How to use this quiz

Try each quiz question before looking at the correct answer. Use the explanations to review missed ideas, then come back to similar questions until the pattern feels familiar.

Question 1

You respond to a 65-year-old male complaining of crushing chest pain that started 20 minutes ago. He rates the pain 8/10, radiating to his left arm. He is diaphoretic and nauseous. Vital signs: pulse 88, respirations 18, blood pressure 140/90.

What is the most appropriate transport decision for this patient?

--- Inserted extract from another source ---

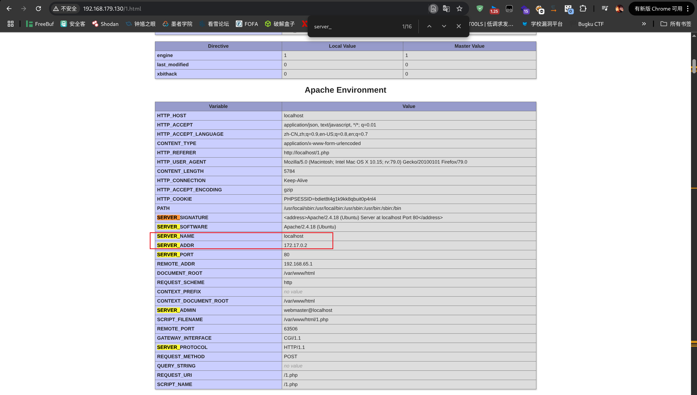The image size is (697, 395).
Task: Open the Shodan bookmark
Action: pos(105,24)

  1. Immediate transport to the nearest facility capable of cardiac catheterization with continuous cardiac monitoring
  2. Non-urgent transport to the local emergency department after completing detailed secondary assessment on scene
  3. Delayed transport while waiting for ALS to arrive and establish IV access for advanced medication protocols
  4. Routine transport to the closest hospital after administering oxygen and obtaining complete medical history
Explanation: This patient presents with classic signs of acute myocardial infarction (crushing chest pain, radiation, diaphoresis, nausea). The time-sensitive nature of cardiac emergencies requires immediate transport to a facility capable of definitive cardiac intervention such as catheterization. Options B and D inappropriately delay transport when time equals myocardium. Option C delays transport unnecessarily when BLS interventions and rapid transport are indicated.

Question 2

You are dispatched to a 60-year-old male who is experiencing weakness on his right side and slurred speech that started 45 minutes ago. He is alert but confused about the time. His wife confirms this is a sudden change from normal.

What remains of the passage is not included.